• _Action item_:
In the entries below, find the line containing "Click the YY, V11*V14=EA14*EA02 panel title". Copy it and all lines after it, exactly, through the end.

(Stored records)
----

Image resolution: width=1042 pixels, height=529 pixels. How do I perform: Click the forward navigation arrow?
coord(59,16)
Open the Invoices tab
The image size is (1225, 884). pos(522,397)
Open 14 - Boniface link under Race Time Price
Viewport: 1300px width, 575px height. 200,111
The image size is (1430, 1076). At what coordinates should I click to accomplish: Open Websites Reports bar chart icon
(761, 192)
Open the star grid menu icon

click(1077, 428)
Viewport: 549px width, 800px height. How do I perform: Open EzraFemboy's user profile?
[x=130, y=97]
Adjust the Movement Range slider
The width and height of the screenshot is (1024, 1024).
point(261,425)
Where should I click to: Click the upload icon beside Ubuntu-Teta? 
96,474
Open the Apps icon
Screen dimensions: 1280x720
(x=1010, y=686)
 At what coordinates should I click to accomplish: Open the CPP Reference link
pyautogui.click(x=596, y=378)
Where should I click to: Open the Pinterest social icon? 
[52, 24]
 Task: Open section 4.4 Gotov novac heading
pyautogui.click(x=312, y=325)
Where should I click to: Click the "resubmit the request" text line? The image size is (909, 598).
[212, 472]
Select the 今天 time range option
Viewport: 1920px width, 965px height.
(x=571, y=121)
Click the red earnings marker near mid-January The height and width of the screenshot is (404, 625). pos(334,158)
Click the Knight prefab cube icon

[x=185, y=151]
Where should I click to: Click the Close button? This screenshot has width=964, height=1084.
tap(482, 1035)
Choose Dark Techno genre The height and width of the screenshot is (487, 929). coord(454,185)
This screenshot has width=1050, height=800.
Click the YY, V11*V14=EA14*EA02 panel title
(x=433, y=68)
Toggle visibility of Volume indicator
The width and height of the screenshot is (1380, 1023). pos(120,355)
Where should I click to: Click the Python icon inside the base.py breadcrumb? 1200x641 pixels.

----

• _Result of the exercise_:
Click the YY, V11*V14=EA14*EA02 panel title
(x=433, y=68)
Toggle visibility of Volume indicator
The width and height of the screenshot is (1380, 1023). pos(120,355)
Where should I click to: Click the Python icon inside the base.py breadcrumb? 1200x641 pixels.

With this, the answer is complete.